## WORK TO BE COMPLETED
Please set down, word for word, each line from the one containing "Matterhorn - Granit (384, 158)" through the final line of the records below, both included, and nothing else.
[[ RECORDS FOR THE EXERCISE, beginning ]]
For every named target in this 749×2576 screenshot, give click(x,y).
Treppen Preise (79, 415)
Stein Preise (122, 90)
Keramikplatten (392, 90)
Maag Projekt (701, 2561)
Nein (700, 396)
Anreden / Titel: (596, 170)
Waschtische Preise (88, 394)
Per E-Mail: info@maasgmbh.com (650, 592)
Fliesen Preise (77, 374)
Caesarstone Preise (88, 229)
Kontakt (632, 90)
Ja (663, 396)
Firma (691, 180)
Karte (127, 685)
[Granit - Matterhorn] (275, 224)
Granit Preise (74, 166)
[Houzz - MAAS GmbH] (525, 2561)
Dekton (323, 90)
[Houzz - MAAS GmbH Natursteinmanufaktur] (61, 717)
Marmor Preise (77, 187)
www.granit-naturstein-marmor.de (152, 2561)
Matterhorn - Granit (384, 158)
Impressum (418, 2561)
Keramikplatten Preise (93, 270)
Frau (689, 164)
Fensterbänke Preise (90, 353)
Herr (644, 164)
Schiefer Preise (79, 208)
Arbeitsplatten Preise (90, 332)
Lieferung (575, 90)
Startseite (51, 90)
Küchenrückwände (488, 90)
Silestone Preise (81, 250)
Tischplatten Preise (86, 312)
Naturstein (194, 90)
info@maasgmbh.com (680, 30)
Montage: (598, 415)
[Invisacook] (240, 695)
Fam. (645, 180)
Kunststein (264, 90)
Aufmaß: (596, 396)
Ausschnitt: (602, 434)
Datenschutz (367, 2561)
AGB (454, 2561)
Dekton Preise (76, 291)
[[ RECORDS FOR THE EXERCISE, end ]]
## WRITTEN RESPONSE
Matterhorn - Granit (384, 158)
Impressum (418, 2561)
Keramikplatten Preise (93, 270)
Frau (689, 164)
Fensterbänke Preise (90, 353)
Herr (644, 164)
Schiefer Preise (79, 208)
Arbeitsplatten Preise (90, 332)
Lieferung (575, 90)
Startseite (51, 90)
Küchenrückwände (488, 90)
Silestone Preise (81, 250)
Tischplatten Preise (86, 312)
Naturstein (194, 90)
info@maasgmbh.com (680, 30)
Montage: (598, 415)
[Invisacook] (240, 695)
Fam. (645, 180)
Kunststein (264, 90)
Aufmaß: (596, 396)
Ausschnitt: (602, 434)
Datenschutz (367, 2561)
AGB (454, 2561)
Dekton Preise (76, 291)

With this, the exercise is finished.